Thanks Danny! That is much more than I had found.

I had completely forgotten about the book "Polignac's Texas Brigade" by Alwyn Barr.

    On December 14, new orders had started the disappointed regiment [15th TX Inf] west to reinforce Hindman's army retreating from Prairie Grove. Speight's men met the retiring Confederate forces east of Van Buren on January 1, 1863, and fell back with Hindman to Clarksville. p.13

    At nearby Piney Bayou on January 7, the "four demoralized Texas [dismounted cavalry] Regts were put under Col Speight" creating the brigade with all of the basic units it would retain throughout the war, the 22nd Texas Dismounted Cavalry, the 31st Texas Dismounted Cavalry, the 34th Texas Dismounted Cavalry, and the 15th Texas Infantry, along with the 20th Texas Dismounted Cavalry. p.13

The dismounted cavalry were under Bradfute, Roane's Div, at Prairie Grove.

    At Piney Bayou, General Holmes met Hindman's army and on January 11 he ordered the Texas brigade through Fort Smith to reinforce Brigadier General William Steele, the new commander of the Indian Territory. Back trudged the Texans in varying degrees of cold winter rain and snow, short of wagons, across a country already stripped of forage for men and animals. Snow piled up eight to ten inches deep in places, and a hundred mules from the teams for the supply wagons and an artillery battery froze to death. Cattle and oxen were broken to harness to meet the emergency and to bring the guns and supplies through.

    Colonel Speight went ahead to meet General Steele as the brigade neared Fort Smith. In his absence on January 13, a band of Union guerrillas struck the Confederate supply train by surprise, disarmed its small guard detail, and captured much needed corn and some of the better wagon stock. Most of the corn was quickly recaptured, and Lieutenant Colonel Harrison of the 15th Texas pursued with ten mounted men and a company of infantry on January 14, covering over thirty miles through snow. He located the raiders but could not close with them because they were mounted. Texas cavalry under Lieutenant Colonel R. P. Crump solved that problem soon after their arrival next day by capturing the guerrillas including their captain, Martin D. Hart, a Unionist and former state senator from North Texas, who was hanged on January 20 for the brutal acts of his men against civilians in western Arkansas. p.14

    Speight's brigade camped near Fort Smith on January 15 in terrible condition from the grueling march, reduced by desertion, sickness, and battle to 1,432 men.
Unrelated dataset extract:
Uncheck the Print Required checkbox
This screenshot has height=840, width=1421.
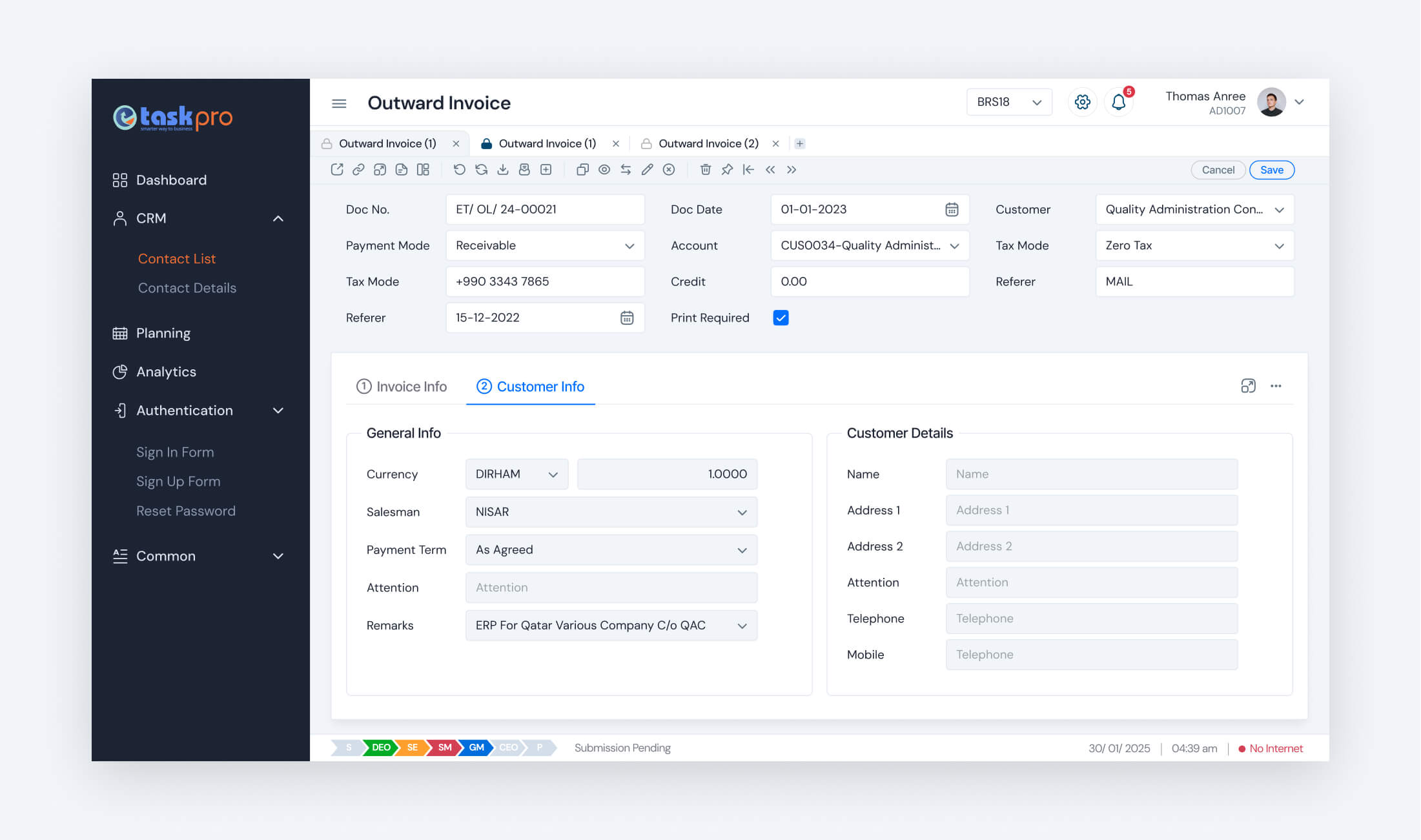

Because of poor roads, swollen streams, and a lack of equipment and forage to get them through, Steele held the half-starved, ill-clothed infantry a few days on the Arkansas River. For lack of subsistence to maintain the Texans he then ordered the nearly destitute regiments south to winter quarters at Doaksville, except for the 20th Texas which was retained at Fort Smith for garrison duty. p.15

I am particularly interested in their movements in the Indian Territory under Steele. Though they didn't see any "action" in the Indian Territory, their movements and accounts provide information about the IT that doesn't exist elsewhere. I began studying this brigade while trying to decypher the locations of "Canadian Depot (Johnson's Place), Camp Johnson, Johnson's Depot, Johnson's Station, Johnson's and Johnson's on Brushy [Creek]". Correspondence between Steele, Cooper, and Speight use these names and it appears switch the names at times. I believe that Canadian Depot, Camp Johnson, and Johnson's Depot are the same place near the Texas Road on the south side of the Canadian River (south of present Eufaula OK). I believe "Johnson's on Brushy" and Johnson's Station are the same place and the same as Blackburn's Station on the Butterfield Road (aka Ft Smith-Boggy Depot Road or Overland Road). However, I think Steele at times calls Johnson's Station "Johnson's Depot", adding to the confusion.

I believe, and am trying to confirm, that Steele sent Speight toward Cooper's headquarters at Canadian Depot/Johnson's Depot/Camp Johnson on the "south side of the South Canadian" but learning there was insufficient subsistence there he reroutes Speight via Blackburn's/"Johnson's on Brushy" on the Butterfield Road and hence to Doaksville where Speight establishes Camp Kiamichi at the mouth of the Kiamichi River on Red River... all in the Choctaw Nation.